(Stored records)
- Opening Delimiter -
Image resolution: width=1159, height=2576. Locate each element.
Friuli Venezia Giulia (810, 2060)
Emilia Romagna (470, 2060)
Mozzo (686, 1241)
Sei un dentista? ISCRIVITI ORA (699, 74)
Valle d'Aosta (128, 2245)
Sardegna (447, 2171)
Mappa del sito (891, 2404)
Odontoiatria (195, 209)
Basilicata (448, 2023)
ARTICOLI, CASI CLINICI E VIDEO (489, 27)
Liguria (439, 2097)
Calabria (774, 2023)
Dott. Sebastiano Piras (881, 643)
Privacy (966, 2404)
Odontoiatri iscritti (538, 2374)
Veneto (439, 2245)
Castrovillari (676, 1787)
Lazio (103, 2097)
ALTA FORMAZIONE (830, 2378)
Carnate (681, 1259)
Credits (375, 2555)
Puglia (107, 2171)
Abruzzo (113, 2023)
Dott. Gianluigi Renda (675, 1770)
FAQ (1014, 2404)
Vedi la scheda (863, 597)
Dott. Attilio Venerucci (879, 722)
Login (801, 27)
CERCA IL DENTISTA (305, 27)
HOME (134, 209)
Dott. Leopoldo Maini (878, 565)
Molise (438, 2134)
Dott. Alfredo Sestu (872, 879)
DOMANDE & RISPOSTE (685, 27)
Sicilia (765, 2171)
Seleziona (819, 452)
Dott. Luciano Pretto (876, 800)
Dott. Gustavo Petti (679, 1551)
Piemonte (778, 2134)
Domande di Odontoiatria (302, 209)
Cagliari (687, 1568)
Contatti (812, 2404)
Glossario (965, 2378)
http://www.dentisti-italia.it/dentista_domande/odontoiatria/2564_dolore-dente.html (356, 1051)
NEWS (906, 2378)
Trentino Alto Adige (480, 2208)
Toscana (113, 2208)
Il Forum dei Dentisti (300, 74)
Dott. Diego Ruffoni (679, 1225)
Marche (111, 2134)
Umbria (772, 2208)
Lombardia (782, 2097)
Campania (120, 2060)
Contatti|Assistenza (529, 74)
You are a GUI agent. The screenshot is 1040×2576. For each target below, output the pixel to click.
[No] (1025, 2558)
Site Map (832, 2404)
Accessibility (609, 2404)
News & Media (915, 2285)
- Closing Delimiter -
● **PROBLEM REQUIREMENTS**: All records must be transcribed exactly, with none left out.

● **SOLUTION TO THIS TASK**:
Image resolution: width=1159, height=2576. Locate each element.
Friuli Venezia Giulia (810, 2060)
Emilia Romagna (470, 2060)
Mozzo (686, 1241)
Sei un dentista? ISCRIVITI ORA (699, 74)
Valle d'Aosta (128, 2245)
Sardegna (447, 2171)
Mappa del sito (891, 2404)
Odontoiatria (195, 209)
Basilicata (448, 2023)
ARTICOLI, CASI CLINICI E VIDEO (489, 27)
Liguria (439, 2097)
Calabria (774, 2023)
Dott. Sebastiano Piras (881, 643)
Privacy (966, 2404)
Odontoiatri iscritti (538, 2374)
Veneto (439, 2245)
Castrovillari (676, 1787)
Lazio (103, 2097)
ALTA FORMAZIONE (830, 2378)
Carnate (681, 1259)
Credits (375, 2555)
Puglia (107, 2171)
Abruzzo (113, 2023)
Dott. Gianluigi Renda (675, 1770)
FAQ (1014, 2404)
Vedi la scheda (863, 597)
Dott. Attilio Venerucci (879, 722)
Login (801, 27)
CERCA IL DENTISTA (305, 27)
HOME (134, 209)
Dott. Leopoldo Maini (878, 565)
Molise (438, 2134)
Dott. Alfredo Sestu (872, 879)
DOMANDE & RISPOSTE (685, 27)
Sicilia (765, 2171)
Seleziona (819, 452)
Dott. Luciano Pretto (876, 800)
Dott. Gustavo Petti (679, 1551)
Piemonte (778, 2134)
Domande di Odontoiatria (302, 209)
Cagliari (687, 1568)
Contatti (812, 2404)
Glossario (965, 2378)
http://www.dentisti-italia.it/dentista_domande/odontoiatria/2564_dolore-dente.html (356, 1051)
NEWS (906, 2378)
Trentino Alto Adige (480, 2208)
Toscana (113, 2208)
Il Forum dei Dentisti (300, 74)
Dott. Diego Ruffoni (679, 1225)
Marche (111, 2134)
Umbria (772, 2208)
Lombardia (782, 2097)
Campania (120, 2060)
Contatti|Assistenza (529, 74)
You are a GUI agent. The screenshot is 1040×2576. For each target below, output the pixel to click.
[No] (1025, 2558)
Site Map (832, 2404)
Accessibility (609, 2404)
News & Media (915, 2285)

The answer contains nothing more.